From Wen et al., Sci Signal, 2011

(ix) Adhesion, stress signaling and autophagy. We found that p38 is activated upon loss of b-integrin adhesion signaling leading to ERK1/2 inhibition and induction of the pro-apoptotic protein BimEL. This is key to induce anoikis, proper development of the mammary tree. We found that the HER2 oncogene inhibits p38 and this accelerated cancer progression. We also discovered that proper adhesion signaling limits activation of the endoplasmic reticulum PERK, which limits mammary cancer initiation by blocking proliferation. We found that ErbB2 signaling is dependent on optimal activation of eIF2a signaling and that causing an imbalance in P-eIF2a levels killed ErbB2-overexpresing cells. We also showed that PERK-eIF2a-ATF4-CHOP activation in ECM-detached mammary epithelial cells induces autophagy and antioxidant responses for survival. Aut ophagy was also quickly activated by PERK-dependent activation of an LKB1-AMPK-TSC2 pathway that blocked mTOR activation and cancer cells co-opt PERK signaling for survival.
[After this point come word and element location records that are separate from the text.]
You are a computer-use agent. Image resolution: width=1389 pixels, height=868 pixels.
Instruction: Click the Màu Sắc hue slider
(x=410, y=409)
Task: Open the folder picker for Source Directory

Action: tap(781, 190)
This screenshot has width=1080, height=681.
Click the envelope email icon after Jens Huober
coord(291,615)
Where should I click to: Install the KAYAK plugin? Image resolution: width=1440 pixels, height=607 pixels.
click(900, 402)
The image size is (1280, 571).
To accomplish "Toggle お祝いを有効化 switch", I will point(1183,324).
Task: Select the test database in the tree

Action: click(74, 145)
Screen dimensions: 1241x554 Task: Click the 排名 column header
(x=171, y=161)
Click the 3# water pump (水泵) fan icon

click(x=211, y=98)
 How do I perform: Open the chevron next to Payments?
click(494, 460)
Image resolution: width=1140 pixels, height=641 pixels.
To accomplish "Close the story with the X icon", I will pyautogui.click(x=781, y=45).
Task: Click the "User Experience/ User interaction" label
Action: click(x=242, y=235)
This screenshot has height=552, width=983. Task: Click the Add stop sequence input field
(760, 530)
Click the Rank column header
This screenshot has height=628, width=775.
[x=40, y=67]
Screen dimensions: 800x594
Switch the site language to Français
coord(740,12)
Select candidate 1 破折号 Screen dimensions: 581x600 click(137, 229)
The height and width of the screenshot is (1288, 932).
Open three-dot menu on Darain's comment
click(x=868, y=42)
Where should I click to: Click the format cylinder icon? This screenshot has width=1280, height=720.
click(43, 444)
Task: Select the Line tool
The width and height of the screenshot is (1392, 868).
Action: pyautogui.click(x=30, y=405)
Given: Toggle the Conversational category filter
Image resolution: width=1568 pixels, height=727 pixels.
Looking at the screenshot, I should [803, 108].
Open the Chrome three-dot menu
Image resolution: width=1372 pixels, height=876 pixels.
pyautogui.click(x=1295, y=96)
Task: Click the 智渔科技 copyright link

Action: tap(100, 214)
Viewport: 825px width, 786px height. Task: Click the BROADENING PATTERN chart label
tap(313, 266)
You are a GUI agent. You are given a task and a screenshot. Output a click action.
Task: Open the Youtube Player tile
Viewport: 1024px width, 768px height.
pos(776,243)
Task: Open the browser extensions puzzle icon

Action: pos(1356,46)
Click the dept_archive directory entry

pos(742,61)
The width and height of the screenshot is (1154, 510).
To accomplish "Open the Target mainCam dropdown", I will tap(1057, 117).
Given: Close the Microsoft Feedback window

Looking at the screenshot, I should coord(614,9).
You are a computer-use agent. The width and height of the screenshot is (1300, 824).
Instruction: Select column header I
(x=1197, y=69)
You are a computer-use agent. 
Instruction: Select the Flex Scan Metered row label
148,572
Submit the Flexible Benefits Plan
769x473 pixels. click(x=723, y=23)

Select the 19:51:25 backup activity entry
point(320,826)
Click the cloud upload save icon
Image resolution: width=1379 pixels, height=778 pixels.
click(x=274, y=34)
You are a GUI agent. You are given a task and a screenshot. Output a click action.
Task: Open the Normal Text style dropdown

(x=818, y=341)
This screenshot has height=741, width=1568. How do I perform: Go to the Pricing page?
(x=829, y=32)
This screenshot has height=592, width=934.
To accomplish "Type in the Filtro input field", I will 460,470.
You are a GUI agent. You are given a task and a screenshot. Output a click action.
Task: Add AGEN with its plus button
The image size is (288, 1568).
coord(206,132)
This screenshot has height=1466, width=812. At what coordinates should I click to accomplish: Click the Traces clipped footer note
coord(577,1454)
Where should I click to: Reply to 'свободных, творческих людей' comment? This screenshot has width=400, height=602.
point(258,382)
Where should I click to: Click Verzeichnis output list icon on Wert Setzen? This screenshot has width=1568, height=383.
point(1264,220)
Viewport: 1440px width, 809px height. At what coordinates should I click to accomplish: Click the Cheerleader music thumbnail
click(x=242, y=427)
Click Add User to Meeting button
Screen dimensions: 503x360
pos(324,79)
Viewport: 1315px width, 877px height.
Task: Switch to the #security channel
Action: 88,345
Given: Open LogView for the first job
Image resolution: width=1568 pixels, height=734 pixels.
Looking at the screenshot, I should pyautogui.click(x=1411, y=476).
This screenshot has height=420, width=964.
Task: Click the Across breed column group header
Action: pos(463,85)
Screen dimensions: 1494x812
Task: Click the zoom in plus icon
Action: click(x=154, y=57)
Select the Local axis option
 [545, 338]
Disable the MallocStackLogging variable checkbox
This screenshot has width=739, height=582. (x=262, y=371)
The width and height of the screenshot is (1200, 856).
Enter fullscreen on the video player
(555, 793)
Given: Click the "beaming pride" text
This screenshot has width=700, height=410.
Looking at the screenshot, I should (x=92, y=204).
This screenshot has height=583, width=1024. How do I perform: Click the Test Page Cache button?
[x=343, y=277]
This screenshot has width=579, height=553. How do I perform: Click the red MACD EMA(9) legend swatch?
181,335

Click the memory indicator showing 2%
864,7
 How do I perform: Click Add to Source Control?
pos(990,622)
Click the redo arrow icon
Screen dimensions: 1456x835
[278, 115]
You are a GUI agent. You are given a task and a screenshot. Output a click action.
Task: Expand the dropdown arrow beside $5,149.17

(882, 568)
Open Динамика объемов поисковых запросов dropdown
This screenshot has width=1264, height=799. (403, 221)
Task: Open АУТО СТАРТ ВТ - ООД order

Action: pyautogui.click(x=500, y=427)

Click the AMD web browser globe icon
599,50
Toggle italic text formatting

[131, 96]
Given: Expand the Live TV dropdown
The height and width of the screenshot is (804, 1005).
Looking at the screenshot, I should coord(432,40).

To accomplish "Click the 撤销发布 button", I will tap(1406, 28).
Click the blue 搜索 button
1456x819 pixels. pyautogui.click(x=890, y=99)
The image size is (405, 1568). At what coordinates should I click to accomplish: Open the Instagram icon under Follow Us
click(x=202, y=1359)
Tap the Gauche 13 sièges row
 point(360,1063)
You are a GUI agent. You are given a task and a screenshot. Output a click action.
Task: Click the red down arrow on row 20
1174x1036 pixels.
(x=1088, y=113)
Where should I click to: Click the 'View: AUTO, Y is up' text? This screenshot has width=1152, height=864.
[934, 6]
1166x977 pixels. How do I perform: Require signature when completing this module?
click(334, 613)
We also published that in multiple myeloma, modulation of the UPR and quiescence pathways allows cancer cells that survive bortezomib treatment to persist in a dormant but still stress resistant phenotype that may propel recurrences. Impact: We revealed that PERK has a dual role as tumor suppressor by performing antioxidant functions in normal cells, but it can also be co-opted to optimize stress signaling in oncogene expressing cells. The impact of our UPR program led to a research collaboration with Eli Lilly to test UPR inhibitors to target this pathway in several cancer types. References: Schewe DM and Aguirre-Ghiso, JA (2009). Inhibition of eIF2a dephosphorylation maximizes bortezomib efficiency and eliminates quiescent multiple myeloma cells surviving proteasome inhibitor therapy. Cancer Res. Feb 15;69(4):1545-52. Avivar-Valderas, A., et al. , (2011). PERK integrates autophagy and oxidative stress responses to promote survival during extracellular matrix detachment. Mol Cell Biol 31, 3616-3629. Wen, H.C., et al., (2011). p38 Signaling Induces Anoikis and Lumen Formation During Mammary Morphogenesis. Science Signaling 4, ra34. Avivar-Valderas A et al., (2013). Regulation of autophagy during ECM detachment is linked to a selective inhibition of mTORC1 by PERK. Oncogene, 2013 Oct 10;32(41):4932-40


(x) Integrating dormancy in the paradigm of metastasis. We have placed important effort in integrating the current biology of cancer dormancy and stress signaling in the paradigm of cancer progression. Through a series of comprehensive reviews, commentaries and perspectives we have outlined the evolution of the cancer dormancy field and its integration with metastasis mechanisms. This body of work and our research has been highly cited in academic and public venues and has influenced the development of dormancy programs. References: Aguirre-Ghiso, J.A. (2007). Models, mechanisms and clinical evidence for cancer dormancy. Nature Reviews Cancer 7, 834-846. Aguirre-Ghiso, J.A., et al. (2013). Metastasis awakening: targeting dormant cancer. Nat Med 19, 276-277. Sosa, M.S., Bragado, P., and Aguirre-Ghiso, J.A. (2014). Mechanisms of disseminated cancer cell dormancy: an awakening field. Nature Reviews Cancer 14, 611-622.